**THE TASK**: All that should be output is the block of lines below from the line with "1456x840 pixels. At" to the line with "Task: Hide the Free Cash Flow line", both included, exactly as written.

**DATASET EXCERPTS**:
----------------
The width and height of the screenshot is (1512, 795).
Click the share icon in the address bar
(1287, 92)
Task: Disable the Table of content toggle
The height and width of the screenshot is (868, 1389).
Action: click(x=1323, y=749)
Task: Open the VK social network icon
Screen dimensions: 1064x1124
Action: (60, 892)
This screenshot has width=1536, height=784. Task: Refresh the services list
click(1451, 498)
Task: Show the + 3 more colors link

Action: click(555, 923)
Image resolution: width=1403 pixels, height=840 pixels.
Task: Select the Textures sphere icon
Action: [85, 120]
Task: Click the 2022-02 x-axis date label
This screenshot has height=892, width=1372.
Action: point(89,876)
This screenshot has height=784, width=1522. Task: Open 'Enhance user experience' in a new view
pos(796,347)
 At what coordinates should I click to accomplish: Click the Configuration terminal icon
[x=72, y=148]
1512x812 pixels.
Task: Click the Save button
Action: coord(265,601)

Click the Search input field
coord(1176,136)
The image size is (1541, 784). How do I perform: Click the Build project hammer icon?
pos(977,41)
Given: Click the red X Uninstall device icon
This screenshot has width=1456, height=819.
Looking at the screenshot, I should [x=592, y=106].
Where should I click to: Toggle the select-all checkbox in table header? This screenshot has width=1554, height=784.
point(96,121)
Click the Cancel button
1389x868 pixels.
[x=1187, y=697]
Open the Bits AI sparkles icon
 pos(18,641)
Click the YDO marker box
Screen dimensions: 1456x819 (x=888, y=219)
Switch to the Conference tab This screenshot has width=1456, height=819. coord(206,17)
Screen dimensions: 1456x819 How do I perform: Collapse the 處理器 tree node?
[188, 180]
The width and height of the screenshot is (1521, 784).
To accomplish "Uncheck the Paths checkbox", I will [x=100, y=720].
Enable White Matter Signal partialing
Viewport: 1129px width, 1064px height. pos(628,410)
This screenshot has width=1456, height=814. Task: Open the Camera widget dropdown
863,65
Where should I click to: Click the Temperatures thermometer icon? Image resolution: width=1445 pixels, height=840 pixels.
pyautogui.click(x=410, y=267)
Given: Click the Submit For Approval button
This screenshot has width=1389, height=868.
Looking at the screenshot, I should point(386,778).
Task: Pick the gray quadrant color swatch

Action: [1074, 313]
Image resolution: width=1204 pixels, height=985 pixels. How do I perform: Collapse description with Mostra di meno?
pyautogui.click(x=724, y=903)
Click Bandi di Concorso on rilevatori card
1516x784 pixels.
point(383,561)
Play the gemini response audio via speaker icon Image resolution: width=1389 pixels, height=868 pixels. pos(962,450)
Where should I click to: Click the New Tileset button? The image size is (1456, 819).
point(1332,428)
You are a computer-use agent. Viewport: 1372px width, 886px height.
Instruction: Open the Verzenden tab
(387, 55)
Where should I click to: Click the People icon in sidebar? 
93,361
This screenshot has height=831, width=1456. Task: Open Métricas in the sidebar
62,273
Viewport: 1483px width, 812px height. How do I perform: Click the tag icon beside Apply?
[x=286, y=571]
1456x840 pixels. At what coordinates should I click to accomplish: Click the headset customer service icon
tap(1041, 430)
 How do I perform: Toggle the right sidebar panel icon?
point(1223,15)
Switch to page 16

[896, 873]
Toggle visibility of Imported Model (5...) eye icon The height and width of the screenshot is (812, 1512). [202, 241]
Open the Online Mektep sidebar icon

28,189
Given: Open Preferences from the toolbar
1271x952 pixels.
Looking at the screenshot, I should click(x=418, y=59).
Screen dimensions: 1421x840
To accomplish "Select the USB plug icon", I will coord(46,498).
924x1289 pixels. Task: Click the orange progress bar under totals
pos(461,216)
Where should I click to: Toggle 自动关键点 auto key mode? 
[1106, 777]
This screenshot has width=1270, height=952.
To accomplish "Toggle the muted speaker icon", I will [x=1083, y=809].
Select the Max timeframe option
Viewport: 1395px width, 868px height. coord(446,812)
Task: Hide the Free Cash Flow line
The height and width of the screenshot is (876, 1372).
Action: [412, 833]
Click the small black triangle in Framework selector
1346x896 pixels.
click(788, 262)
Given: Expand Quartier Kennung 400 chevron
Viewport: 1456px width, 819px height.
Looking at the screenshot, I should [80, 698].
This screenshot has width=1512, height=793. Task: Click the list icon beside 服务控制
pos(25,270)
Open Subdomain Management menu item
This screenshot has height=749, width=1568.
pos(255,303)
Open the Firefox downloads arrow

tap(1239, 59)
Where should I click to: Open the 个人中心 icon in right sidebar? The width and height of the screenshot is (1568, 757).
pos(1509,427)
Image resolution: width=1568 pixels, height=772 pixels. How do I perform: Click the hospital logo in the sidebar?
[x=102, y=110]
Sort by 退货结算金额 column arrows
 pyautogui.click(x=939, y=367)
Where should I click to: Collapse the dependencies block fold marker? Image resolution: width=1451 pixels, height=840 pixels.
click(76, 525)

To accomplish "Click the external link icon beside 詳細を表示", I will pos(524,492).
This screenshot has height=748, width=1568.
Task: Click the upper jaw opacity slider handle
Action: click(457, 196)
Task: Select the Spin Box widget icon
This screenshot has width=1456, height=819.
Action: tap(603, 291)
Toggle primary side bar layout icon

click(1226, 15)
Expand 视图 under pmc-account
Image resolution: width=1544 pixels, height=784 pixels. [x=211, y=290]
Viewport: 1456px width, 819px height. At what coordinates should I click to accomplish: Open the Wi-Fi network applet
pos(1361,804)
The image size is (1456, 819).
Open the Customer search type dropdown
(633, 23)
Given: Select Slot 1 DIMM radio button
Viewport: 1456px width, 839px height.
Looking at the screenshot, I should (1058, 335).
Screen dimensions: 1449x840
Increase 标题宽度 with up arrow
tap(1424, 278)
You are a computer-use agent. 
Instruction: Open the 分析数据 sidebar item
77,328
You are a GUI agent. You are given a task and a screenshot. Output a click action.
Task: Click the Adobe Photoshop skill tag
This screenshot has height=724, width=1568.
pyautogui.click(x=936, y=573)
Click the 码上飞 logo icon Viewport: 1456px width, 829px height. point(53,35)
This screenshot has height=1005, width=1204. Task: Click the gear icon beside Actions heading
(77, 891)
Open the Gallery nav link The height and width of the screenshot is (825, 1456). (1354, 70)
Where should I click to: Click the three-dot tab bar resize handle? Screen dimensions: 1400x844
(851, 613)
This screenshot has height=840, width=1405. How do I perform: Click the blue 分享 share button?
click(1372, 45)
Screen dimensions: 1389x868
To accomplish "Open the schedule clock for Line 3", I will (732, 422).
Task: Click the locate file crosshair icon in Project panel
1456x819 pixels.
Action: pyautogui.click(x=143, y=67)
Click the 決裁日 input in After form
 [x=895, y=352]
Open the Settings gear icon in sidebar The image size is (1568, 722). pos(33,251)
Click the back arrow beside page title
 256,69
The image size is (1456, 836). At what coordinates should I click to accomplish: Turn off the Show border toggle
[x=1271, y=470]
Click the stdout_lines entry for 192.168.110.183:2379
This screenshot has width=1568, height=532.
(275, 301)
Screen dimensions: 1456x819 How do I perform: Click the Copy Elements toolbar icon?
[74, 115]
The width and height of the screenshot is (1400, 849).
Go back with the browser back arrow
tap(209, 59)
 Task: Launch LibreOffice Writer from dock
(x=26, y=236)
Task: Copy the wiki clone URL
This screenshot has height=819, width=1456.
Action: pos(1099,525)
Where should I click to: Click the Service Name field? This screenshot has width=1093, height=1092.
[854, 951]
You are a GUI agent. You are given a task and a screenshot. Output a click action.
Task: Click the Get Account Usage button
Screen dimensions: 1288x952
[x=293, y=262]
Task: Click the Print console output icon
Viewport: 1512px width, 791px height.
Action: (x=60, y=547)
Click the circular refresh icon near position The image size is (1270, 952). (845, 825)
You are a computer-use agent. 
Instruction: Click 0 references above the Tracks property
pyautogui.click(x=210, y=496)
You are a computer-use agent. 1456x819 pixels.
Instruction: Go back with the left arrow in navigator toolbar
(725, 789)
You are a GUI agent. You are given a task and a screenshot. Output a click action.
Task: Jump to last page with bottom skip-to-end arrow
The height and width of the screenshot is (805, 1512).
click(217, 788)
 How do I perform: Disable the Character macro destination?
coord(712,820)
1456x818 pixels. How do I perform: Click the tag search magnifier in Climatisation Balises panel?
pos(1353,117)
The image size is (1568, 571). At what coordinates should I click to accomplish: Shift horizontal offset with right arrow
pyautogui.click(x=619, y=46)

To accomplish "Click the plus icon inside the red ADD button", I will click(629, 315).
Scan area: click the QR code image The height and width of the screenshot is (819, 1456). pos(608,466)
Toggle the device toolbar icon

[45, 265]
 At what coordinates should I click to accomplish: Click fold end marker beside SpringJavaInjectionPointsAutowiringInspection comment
----------------
**ANSWER SECTION**:
1456x840 pixels. At what coordinates should I click to accomplish: Click the headset customer service icon
tap(1041, 430)
 How do I perform: Toggle the right sidebar panel icon?
point(1223,15)
Switch to page 16

[896, 873]
Toggle visibility of Imported Model (5...) eye icon The height and width of the screenshot is (812, 1512). [202, 241]
Open the Online Mektep sidebar icon

28,189
Given: Open Preferences from the toolbar
1271x952 pixels.
Looking at the screenshot, I should click(x=418, y=59).
Screen dimensions: 1421x840
To accomplish "Select the USB plug icon", I will coord(46,498).
924x1289 pixels. Task: Click the orange progress bar under totals
pos(461,216)
Where should I click to: Toggle 自动关键点 auto key mode? 
[1106, 777]
This screenshot has width=1270, height=952.
To accomplish "Toggle the muted speaker icon", I will [x=1083, y=809].
Select the Max timeframe option
Viewport: 1395px width, 868px height. coord(446,812)
Task: Hide the Free Cash Flow line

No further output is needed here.